**SUPPLIED DATA**
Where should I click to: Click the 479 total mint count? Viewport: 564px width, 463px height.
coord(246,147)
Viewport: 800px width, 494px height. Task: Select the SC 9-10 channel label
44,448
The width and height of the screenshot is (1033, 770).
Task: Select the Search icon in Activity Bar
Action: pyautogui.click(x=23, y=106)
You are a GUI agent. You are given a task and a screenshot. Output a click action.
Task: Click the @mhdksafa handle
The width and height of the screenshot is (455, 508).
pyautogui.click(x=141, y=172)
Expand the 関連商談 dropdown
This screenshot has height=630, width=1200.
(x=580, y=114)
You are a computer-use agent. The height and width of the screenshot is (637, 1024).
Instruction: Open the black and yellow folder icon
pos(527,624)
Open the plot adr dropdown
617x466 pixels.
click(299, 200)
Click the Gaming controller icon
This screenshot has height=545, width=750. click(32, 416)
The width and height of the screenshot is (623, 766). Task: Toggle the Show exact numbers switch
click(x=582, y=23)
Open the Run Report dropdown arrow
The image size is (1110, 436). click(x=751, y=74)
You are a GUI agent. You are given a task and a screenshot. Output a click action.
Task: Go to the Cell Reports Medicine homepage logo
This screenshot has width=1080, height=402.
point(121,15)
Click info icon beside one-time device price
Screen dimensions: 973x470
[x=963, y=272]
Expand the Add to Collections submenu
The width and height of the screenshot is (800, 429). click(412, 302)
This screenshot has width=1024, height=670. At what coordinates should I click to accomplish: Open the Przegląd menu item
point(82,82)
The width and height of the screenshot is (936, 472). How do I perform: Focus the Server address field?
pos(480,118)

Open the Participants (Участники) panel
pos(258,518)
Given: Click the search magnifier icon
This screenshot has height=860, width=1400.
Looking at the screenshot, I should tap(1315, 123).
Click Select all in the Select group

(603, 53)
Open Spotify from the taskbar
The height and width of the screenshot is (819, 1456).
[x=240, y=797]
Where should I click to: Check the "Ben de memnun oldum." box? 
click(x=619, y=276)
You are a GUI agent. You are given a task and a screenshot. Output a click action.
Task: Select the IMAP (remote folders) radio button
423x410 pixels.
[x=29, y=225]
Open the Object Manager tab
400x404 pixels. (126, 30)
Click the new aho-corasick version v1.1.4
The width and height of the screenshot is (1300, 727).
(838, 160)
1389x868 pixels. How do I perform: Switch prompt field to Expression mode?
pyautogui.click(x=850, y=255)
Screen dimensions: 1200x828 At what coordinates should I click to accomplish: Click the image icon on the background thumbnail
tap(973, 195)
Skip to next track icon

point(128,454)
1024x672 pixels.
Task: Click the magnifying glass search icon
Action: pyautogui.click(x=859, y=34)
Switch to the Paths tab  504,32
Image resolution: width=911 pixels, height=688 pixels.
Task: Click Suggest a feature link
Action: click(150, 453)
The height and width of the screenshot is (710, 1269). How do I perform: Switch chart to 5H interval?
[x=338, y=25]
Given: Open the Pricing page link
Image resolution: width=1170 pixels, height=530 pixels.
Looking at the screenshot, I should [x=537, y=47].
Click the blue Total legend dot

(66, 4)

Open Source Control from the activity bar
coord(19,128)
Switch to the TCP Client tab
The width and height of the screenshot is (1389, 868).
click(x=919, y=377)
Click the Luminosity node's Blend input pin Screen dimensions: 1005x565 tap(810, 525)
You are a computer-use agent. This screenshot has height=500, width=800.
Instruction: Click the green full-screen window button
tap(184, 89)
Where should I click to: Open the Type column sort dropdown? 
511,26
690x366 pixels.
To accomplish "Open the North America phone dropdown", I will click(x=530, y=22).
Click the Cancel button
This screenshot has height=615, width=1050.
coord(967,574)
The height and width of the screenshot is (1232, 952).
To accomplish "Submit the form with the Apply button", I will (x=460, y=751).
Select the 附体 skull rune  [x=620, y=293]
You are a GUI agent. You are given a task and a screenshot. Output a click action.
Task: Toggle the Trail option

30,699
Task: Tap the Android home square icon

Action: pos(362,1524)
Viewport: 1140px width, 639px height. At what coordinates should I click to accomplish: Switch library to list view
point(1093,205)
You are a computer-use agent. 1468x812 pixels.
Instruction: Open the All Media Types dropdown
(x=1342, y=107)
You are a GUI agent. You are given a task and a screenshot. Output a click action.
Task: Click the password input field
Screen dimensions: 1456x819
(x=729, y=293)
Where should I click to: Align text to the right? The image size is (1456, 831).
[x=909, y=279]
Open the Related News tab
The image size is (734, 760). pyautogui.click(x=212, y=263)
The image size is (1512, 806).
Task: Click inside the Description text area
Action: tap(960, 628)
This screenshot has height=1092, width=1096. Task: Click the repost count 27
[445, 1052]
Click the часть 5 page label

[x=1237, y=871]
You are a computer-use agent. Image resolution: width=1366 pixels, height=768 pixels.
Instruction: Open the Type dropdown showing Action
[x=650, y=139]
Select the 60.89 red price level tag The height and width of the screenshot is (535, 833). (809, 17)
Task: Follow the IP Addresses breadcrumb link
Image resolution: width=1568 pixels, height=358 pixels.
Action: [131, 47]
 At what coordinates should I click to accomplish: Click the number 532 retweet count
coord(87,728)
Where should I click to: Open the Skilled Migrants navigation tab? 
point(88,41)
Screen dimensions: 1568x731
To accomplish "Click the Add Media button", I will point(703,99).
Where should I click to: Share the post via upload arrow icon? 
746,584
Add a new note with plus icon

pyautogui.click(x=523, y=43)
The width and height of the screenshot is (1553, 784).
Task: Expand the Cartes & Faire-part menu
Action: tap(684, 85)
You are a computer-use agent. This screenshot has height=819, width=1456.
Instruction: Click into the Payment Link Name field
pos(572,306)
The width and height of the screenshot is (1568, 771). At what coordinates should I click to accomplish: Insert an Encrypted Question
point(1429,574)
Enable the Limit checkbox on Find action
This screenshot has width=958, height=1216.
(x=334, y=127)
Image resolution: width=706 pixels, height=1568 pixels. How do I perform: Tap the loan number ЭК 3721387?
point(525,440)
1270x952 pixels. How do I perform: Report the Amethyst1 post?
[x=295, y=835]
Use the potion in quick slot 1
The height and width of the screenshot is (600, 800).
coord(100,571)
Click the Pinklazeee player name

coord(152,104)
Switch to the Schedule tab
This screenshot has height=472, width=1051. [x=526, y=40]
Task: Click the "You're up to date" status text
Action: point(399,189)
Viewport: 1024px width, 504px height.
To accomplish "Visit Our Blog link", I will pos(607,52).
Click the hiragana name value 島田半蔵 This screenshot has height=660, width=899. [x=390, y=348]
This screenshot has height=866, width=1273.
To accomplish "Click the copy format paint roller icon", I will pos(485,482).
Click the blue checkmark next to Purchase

**TO DO**
Quote the lines from the one containing "Screen dimensions: 1568x731" up to and including the one containing "Action: tap(684, 85)", reproducing each line verbatim.

**WRITTEN RESPONSE**
Screen dimensions: 1568x731
To accomplish "Click the Add Media button", I will point(703,99).
Where should I click to: Share the post via upload arrow icon? 
746,584
Add a new note with plus icon

pyautogui.click(x=523, y=43)
The width and height of the screenshot is (1553, 784).
Task: Expand the Cartes & Faire-part menu
Action: tap(684, 85)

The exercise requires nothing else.